__Saved data entries__.
● ● ● ● ● ● ●
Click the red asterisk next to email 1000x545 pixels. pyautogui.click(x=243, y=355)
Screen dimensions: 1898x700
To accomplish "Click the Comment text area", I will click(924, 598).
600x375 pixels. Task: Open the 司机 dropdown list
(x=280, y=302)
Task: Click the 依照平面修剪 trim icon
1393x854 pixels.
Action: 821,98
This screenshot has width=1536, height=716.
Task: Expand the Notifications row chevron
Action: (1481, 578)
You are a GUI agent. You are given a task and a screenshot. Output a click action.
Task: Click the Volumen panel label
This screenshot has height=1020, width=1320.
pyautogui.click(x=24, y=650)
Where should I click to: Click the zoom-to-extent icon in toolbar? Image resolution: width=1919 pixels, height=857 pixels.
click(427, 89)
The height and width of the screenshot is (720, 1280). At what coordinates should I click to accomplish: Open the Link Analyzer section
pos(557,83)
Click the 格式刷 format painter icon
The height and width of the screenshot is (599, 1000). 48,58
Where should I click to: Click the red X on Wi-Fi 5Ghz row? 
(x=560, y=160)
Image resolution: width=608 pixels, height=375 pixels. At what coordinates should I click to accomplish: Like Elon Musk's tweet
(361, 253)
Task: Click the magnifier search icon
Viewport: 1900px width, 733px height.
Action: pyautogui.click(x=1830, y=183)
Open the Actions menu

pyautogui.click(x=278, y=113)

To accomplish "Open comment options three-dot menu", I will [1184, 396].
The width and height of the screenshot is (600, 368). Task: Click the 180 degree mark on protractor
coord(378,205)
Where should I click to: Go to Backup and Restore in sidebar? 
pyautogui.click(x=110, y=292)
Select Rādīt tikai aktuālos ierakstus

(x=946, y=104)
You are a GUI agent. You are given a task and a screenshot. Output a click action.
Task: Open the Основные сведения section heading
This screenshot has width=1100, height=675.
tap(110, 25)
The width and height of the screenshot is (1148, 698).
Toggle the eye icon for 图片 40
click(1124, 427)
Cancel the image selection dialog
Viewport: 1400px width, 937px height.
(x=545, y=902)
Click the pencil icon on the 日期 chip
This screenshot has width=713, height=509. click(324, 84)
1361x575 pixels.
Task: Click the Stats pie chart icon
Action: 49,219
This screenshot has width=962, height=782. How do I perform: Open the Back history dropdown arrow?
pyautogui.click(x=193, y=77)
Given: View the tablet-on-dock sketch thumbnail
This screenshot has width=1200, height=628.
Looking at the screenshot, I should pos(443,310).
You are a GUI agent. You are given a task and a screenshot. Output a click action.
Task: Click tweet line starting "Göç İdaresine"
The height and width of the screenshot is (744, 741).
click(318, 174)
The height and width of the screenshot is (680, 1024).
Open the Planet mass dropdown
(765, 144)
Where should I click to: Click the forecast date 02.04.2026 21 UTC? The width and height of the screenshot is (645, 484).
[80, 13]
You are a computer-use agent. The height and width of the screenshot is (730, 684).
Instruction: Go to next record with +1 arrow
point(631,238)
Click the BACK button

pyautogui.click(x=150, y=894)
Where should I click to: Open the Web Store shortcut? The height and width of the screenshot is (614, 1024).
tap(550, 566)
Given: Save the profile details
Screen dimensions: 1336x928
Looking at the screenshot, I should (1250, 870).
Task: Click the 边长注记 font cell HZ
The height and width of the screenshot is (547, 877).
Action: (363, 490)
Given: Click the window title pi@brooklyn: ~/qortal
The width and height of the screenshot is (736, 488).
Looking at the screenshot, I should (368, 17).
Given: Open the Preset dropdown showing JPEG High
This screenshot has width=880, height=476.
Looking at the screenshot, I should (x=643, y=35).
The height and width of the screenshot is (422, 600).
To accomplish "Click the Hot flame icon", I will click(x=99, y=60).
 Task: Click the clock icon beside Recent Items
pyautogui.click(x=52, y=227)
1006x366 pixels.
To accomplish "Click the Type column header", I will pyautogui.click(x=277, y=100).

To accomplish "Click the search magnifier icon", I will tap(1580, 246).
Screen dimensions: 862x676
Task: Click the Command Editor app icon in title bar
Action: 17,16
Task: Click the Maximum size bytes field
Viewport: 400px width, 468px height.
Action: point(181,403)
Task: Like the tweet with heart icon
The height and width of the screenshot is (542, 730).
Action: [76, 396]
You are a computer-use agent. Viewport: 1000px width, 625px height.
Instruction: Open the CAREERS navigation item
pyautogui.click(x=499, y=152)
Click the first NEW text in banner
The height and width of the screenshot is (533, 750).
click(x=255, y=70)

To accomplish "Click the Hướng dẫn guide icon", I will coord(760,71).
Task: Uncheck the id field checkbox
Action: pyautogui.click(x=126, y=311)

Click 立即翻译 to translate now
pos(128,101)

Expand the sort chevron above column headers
● ● ● ● ● ● ●
Give the records again, unchanged and complete.

Click the red asterisk next to email 1000x545 pixels. pyautogui.click(x=243, y=355)
Screen dimensions: 1898x700
To accomplish "Click the Comment text area", I will click(924, 598).
600x375 pixels. Task: Open the 司机 dropdown list
(x=280, y=302)
Task: Click the 依照平面修剪 trim icon
1393x854 pixels.
Action: 821,98
This screenshot has width=1536, height=716.
Task: Expand the Notifications row chevron
Action: (1481, 578)
You are a GUI agent. You are given a task and a screenshot. Output a click action.
Task: Click the Volumen panel label
This screenshot has height=1020, width=1320.
pyautogui.click(x=24, y=650)
Where should I click to: Click the zoom-to-extent icon in toolbar? Image resolution: width=1919 pixels, height=857 pixels.
click(427, 89)
The height and width of the screenshot is (720, 1280). At what coordinates should I click to accomplish: Open the Link Analyzer section
pos(557,83)
Click the 格式刷 format painter icon
The height and width of the screenshot is (599, 1000). 48,58
Where should I click to: Click the red X on Wi-Fi 5Ghz row? 
(x=560, y=160)
Image resolution: width=608 pixels, height=375 pixels. At what coordinates should I click to accomplish: Like Elon Musk's tweet
(361, 253)
Task: Click the magnifier search icon
Viewport: 1900px width, 733px height.
Action: pyautogui.click(x=1830, y=183)
Open the Actions menu

pyautogui.click(x=278, y=113)

To accomplish "Open comment options three-dot menu", I will [1184, 396].
The width and height of the screenshot is (600, 368). Task: Click the 180 degree mark on protractor
coord(378,205)
Where should I click to: Go to Backup and Restore in sidebar? 
pyautogui.click(x=110, y=292)
Select Rādīt tikai aktuālos ierakstus

(x=946, y=104)
You are a GUI agent. You are given a task and a screenshot. Output a click action.
Task: Open the Основные сведения section heading
This screenshot has width=1100, height=675.
tap(110, 25)
The width and height of the screenshot is (1148, 698).
Toggle the eye icon for 图片 40
click(1124, 427)
Cancel the image selection dialog
Viewport: 1400px width, 937px height.
(x=545, y=902)
Click the pencil icon on the 日期 chip
This screenshot has width=713, height=509. click(324, 84)
1361x575 pixels.
Task: Click the Stats pie chart icon
Action: 49,219
This screenshot has width=962, height=782. How do I perform: Open the Back history dropdown arrow?
pyautogui.click(x=193, y=77)
Given: View the tablet-on-dock sketch thumbnail
This screenshot has width=1200, height=628.
Looking at the screenshot, I should pos(443,310).
You are a GUI agent. You are given a task and a screenshot. Output a click action.
Task: Click tweet line starting "Göç İdaresine"
The height and width of the screenshot is (744, 741).
click(318, 174)
The height and width of the screenshot is (680, 1024).
Open the Planet mass dropdown
(765, 144)
Where should I click to: Click the forecast date 02.04.2026 21 UTC? The width and height of the screenshot is (645, 484).
[80, 13]
You are a computer-use agent. The height and width of the screenshot is (730, 684).
Instruction: Go to next record with +1 arrow
point(631,238)
Click the BACK button

pyautogui.click(x=150, y=894)
Where should I click to: Open the Web Store shortcut? The height and width of the screenshot is (614, 1024).
tap(550, 566)
Given: Save the profile details
Screen dimensions: 1336x928
Looking at the screenshot, I should (1250, 870).
Task: Click the 边长注记 font cell HZ
The height and width of the screenshot is (547, 877).
Action: (363, 490)
Given: Click the window title pi@brooklyn: ~/qortal
The width and height of the screenshot is (736, 488).
Looking at the screenshot, I should (368, 17).
Given: Open the Preset dropdown showing JPEG High
This screenshot has width=880, height=476.
Looking at the screenshot, I should (x=643, y=35).
The height and width of the screenshot is (422, 600).
To accomplish "Click the Hot flame icon", I will click(x=99, y=60).
 Task: Click the clock icon beside Recent Items
pyautogui.click(x=52, y=227)
1006x366 pixels.
To accomplish "Click the Type column header", I will pyautogui.click(x=277, y=100).

To accomplish "Click the search magnifier icon", I will tap(1580, 246).
Screen dimensions: 862x676
Task: Click the Command Editor app icon in title bar
Action: 17,16
Task: Click the Maximum size bytes field
Viewport: 400px width, 468px height.
Action: point(181,403)
Task: Like the tweet with heart icon
The height and width of the screenshot is (542, 730).
Action: [76, 396]
You are a computer-use agent. Viewport: 1000px width, 625px height.
Instruction: Open the CAREERS navigation item
pyautogui.click(x=499, y=152)
Click the first NEW text in banner
The height and width of the screenshot is (533, 750).
click(x=255, y=70)

To accomplish "Click the Hướng dẫn guide icon", I will coord(760,71).
Task: Uncheck the id field checkbox
Action: pyautogui.click(x=126, y=311)

Click 立即翻译 to translate now
pos(128,101)

Expand the sort chevron above column headers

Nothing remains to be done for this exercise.